Clarice Lispector — Tenho tantos defeitos! Sou inquieta, ciumenta, áspera, desesperançosa. Embora amor dentro de mim eu tenha. Só que não sei usar amor, às vezes parecem farpas.
Marcel Proust — O que acha de sua estátua, representada ao lado de seu querido cão Ulisses, colocada na praia do Leme na cidade do Rio de Janeiro?
Clarice Lispector — Acho que me colocaram muito longe de Drummond, fixado em Copacabana.
Marcel Proust — O que escrever significa para mademoiselle?
Clarice Lispector — Quanto não escrevo estou morta. Minha liberdade é escrever. A palavra é meu domínio sobre o mundo.

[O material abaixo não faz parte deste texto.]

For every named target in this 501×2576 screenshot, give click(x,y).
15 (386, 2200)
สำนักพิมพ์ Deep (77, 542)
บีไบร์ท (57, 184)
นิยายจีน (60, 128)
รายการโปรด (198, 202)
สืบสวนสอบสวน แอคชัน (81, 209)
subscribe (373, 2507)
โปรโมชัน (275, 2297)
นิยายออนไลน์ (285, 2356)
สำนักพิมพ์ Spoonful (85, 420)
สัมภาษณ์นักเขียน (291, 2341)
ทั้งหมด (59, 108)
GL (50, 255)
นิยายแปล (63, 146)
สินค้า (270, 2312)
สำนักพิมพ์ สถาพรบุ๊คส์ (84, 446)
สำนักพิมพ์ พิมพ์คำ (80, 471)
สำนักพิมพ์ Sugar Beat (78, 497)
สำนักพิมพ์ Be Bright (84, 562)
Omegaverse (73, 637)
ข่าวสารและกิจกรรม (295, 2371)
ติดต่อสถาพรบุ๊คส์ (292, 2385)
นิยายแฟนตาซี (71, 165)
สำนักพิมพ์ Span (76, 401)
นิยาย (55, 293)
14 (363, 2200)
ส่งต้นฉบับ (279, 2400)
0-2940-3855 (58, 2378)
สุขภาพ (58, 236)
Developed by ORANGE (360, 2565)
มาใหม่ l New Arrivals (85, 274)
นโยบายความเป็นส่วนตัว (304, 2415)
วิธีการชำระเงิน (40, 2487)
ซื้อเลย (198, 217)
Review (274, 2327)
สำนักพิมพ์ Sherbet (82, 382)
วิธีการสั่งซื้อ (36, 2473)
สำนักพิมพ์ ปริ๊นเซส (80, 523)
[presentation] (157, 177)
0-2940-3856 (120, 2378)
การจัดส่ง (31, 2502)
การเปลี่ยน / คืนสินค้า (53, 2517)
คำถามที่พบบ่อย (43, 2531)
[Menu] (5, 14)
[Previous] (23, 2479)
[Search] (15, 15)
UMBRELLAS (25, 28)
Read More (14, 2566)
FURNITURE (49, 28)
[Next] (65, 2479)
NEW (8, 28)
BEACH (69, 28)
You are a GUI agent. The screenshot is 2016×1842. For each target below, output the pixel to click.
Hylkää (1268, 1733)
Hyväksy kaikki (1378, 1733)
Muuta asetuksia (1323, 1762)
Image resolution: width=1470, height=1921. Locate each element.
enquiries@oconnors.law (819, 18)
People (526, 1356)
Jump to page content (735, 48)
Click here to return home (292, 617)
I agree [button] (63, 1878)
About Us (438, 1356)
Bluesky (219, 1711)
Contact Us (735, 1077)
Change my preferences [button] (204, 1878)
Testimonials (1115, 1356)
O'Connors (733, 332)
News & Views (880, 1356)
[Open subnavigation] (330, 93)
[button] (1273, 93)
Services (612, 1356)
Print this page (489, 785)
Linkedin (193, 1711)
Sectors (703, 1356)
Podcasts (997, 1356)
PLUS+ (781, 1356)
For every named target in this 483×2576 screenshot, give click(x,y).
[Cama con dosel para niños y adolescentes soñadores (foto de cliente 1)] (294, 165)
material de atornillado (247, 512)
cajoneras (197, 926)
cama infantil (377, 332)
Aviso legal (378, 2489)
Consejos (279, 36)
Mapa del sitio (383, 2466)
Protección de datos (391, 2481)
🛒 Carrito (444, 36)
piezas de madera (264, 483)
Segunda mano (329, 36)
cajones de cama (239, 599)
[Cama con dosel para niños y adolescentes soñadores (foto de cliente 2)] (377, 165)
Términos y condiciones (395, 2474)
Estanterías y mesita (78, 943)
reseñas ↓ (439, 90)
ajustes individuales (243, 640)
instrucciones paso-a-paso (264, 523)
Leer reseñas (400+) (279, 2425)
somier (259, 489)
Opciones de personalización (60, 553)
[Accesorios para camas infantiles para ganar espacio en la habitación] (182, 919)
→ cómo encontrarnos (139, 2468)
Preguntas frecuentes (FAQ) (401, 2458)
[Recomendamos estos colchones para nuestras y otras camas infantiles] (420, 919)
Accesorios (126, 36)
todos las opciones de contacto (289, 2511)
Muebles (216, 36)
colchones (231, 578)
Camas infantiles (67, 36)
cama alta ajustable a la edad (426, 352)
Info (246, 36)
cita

Marcel Proust — O que veio primeiro: o ovo ou a galinha?
Clarice Lispector — O ovo é a alma da galinha.
Marcel Proust — GH ou K?
Clarice Lispector — Não sei, mas há quem diga que GH esmagou Gregor Samsa.
Marcel Proust — Qual é a hora da estrela?
Clarice Lispector — Durante a noite e na madrugada elas brilham mais forte.
Marcel Proust — Soube que o músico Bob Dylan ganhou o Nobel?
Clarice Lispector — Manuel Bandeira dizia que eu era poeta. O que posso eu dizer de Bob Dylan?
Marcel Proust — Mademoiselle faleceu antes da popularização da internet. Olhando de cima e por cima, o que acha da rede?
Clarice Lispector — Acho que quem me cita precisa ler meus livros inteiros.
Marcel Proust — Leu “Em Busca do Tempo Perdido”?
Clarice Lispector — Sim, para mim foi uma aprendizagem, um livro dos prazeres.